About 20 years ago, Edelbrock began transitioning over to a sulfur-dioxide core process. It uses a different mixture of sand that has binders instead of glue. These binders are activated by sulfur dioxide, which means that hot cast-iron molds are no longer necessary.
"Instead of iron, we can use a plastic mold, blow sand into it, then fill it with sulfur dioxide to harden the sand cores," Roberts said. "Not only does this enable us to work at room temperature, it also makes it much easier to repair or modify the molds since they're plastic, not iron. Even though the sand is abrasive, the plastic is very tough and wear-resistant. Over the years, we have gradually converted our production lines from the hollow-core to the sulfur-dioxide core process."

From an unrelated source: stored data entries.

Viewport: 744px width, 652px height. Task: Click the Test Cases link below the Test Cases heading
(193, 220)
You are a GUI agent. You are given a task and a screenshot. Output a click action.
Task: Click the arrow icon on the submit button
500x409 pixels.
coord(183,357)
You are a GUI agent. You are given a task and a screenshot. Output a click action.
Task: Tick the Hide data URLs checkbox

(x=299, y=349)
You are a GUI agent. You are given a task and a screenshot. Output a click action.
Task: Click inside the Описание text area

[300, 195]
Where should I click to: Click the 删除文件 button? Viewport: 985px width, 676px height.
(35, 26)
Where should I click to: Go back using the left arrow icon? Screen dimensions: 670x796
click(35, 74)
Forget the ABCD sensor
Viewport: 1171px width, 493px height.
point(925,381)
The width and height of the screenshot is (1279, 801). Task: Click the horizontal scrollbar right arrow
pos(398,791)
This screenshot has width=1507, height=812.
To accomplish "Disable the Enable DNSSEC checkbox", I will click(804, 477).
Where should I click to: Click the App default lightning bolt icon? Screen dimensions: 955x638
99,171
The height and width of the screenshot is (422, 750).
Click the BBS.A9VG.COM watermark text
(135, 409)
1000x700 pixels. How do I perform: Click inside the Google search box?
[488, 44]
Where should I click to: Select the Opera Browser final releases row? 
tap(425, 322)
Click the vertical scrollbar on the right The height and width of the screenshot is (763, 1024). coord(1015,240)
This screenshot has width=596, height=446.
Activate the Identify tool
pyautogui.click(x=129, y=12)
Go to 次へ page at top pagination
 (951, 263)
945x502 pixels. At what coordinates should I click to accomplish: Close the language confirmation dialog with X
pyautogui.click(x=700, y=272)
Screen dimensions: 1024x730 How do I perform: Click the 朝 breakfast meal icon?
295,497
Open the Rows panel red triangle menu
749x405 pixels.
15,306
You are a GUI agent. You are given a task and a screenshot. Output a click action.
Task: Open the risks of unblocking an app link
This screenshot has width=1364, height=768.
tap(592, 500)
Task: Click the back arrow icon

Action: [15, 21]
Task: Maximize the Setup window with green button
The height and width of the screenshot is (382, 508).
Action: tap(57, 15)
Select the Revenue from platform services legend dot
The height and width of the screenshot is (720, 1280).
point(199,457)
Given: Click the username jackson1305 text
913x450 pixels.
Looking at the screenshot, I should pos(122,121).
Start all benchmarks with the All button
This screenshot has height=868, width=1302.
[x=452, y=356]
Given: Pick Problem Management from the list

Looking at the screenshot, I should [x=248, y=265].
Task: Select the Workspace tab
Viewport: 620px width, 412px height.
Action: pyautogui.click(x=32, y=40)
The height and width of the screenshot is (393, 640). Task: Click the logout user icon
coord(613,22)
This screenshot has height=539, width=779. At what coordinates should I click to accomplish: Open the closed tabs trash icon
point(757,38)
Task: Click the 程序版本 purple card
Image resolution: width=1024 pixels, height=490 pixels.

The U.S. Aluminum Association establishes specifications that outline the composition and mechanical properties of aluminum alloys. For example, an A356 alloy is mostly aluminum, but the percentage of silicon and magnesium it contains must fall within a specified range to qualify as A356. These metallurgical formulas also place limits on impurities like iron. Many of these elements represent just a small fraction of a percent in the overall composition of the alloy.
Without proper heat treating, raw castings are not strong enough to survive the stress endured in an internal combustion engine.
Having complete control of the casting process makes it possible to experiment with different metal compositions and heat tempering techniques depending on the needs of a particular application.
After a casting is poured, the solidification process of the molten aluminum must be controlled very closely to prevent air pockets from forming.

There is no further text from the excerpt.